April 20, 2026 · Grace Period · + Add venue

Authors Ashish Nair arXiv ID 2604.17828 Category cs.CL: Computation & Language Citations 0

Abstract

Whether the Indus Valley sign system (c. 2600-1900 BCE) encodes spoken language has been debated for decades. This paper introduces a multi-metric discrimination framework that tests the observed Indus corpus against two kinds of computer-generated non-linguistic baseline -- one mimicking a heraldic emblem system, the other an administrative coding system -- each calibrated with Zipfian frequency distributions, positional constraints, and bigram dependencies derived from six attested non-linguistic corpora. The scorecard evaluates four properties central to the Farmer-Sproat-Witzel (2004) critique: text brevity, repeated formulaic phrases, hapax legomenon rate, and positional rigidity.
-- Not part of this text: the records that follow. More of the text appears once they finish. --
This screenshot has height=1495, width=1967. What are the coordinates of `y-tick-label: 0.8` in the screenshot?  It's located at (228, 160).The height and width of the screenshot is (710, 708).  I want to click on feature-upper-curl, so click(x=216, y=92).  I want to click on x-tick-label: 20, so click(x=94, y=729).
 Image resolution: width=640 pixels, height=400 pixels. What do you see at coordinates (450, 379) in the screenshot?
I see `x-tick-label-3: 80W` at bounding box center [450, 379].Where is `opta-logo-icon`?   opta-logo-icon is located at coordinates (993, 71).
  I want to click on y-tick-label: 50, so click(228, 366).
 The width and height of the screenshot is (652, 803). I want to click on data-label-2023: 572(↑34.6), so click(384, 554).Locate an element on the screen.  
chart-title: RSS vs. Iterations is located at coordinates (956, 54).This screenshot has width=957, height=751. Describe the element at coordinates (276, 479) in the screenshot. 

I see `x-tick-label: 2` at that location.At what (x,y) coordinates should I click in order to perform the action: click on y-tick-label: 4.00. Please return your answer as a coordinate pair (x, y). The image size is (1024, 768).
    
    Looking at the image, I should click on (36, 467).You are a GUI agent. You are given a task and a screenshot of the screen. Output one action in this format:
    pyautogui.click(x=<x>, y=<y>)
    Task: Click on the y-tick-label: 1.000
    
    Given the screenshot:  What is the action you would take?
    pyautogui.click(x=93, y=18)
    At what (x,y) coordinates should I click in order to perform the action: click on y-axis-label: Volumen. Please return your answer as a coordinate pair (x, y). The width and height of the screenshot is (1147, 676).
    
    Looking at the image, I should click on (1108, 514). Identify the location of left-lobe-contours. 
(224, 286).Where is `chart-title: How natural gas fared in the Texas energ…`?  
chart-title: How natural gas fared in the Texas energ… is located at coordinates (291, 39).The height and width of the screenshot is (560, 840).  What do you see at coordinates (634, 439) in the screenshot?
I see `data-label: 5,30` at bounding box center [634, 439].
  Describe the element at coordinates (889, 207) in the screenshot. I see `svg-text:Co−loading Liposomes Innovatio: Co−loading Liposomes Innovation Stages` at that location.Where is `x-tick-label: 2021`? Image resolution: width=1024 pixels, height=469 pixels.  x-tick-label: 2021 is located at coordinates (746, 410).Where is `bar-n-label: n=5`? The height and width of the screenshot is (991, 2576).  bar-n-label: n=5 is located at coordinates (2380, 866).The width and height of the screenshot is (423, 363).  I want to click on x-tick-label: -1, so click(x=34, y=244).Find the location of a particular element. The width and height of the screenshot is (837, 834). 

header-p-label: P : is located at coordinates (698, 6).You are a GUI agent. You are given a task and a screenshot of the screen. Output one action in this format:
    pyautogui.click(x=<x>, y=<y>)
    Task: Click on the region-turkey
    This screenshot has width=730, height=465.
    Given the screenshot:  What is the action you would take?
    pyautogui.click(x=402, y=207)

Applying this framework to 1,916 deduplicated inscriptions (584 unique signs, 11,110 tokens) from the ICIT/Yajnadevam digitization, we find that the Indus corpus does not match either baseline cleanly. Across the four metrics examined, the Indus corpus occupies an intermediate position relative to the two baseline families, matching neither cleanly. Neither a heraldic nor an administrative generator can reproduce all four properties at once. We also compare against seven real-world non-linguistic corpora including Sproat's (2014) datasets, finding that no attested non-linguistic system reproduces the full Indus statistical profile either. We replicate key prior results including a Zipf slope of -1.49 and conditional entropy of 3.23 bits. All code and data are publicly available.